WORK TO DO: In the records between the lines holding "Image resolution: width=611" and "(x=89, y=253)", inclusive, can you swap "step" for "stage" and give only those lines again, otherwise unchanged? Leave the pictures out.

RECORDS TO USE:
START

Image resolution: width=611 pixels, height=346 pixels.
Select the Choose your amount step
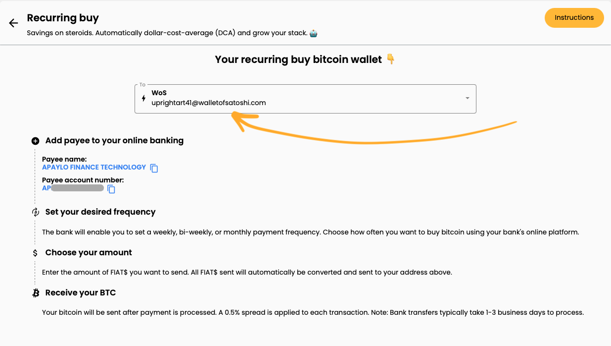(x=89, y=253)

END
START

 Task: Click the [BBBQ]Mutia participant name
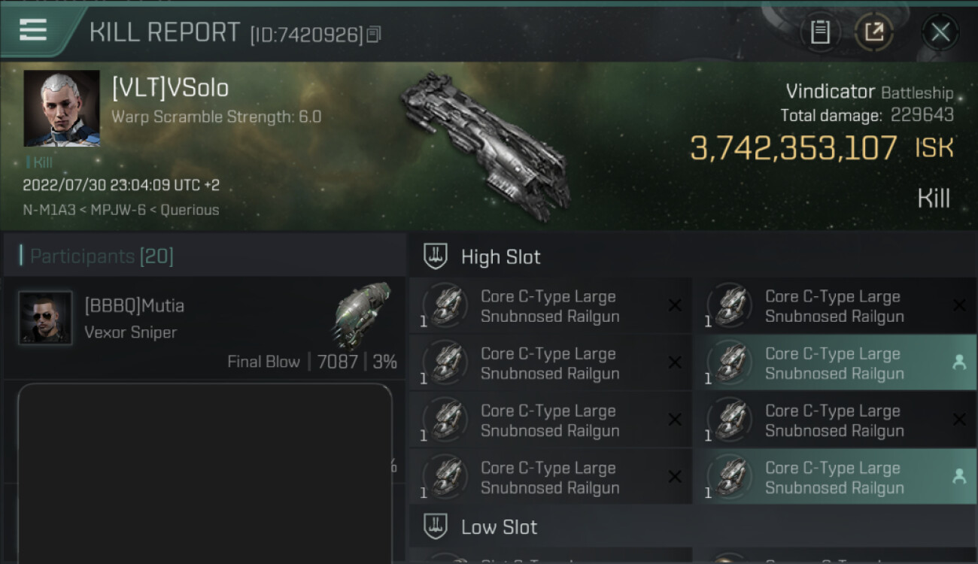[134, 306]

END

FINISHED EXERCISE:
Image resolution: width=611 pixels, height=346 pixels.
Select the Choose your amount stage
(x=89, y=253)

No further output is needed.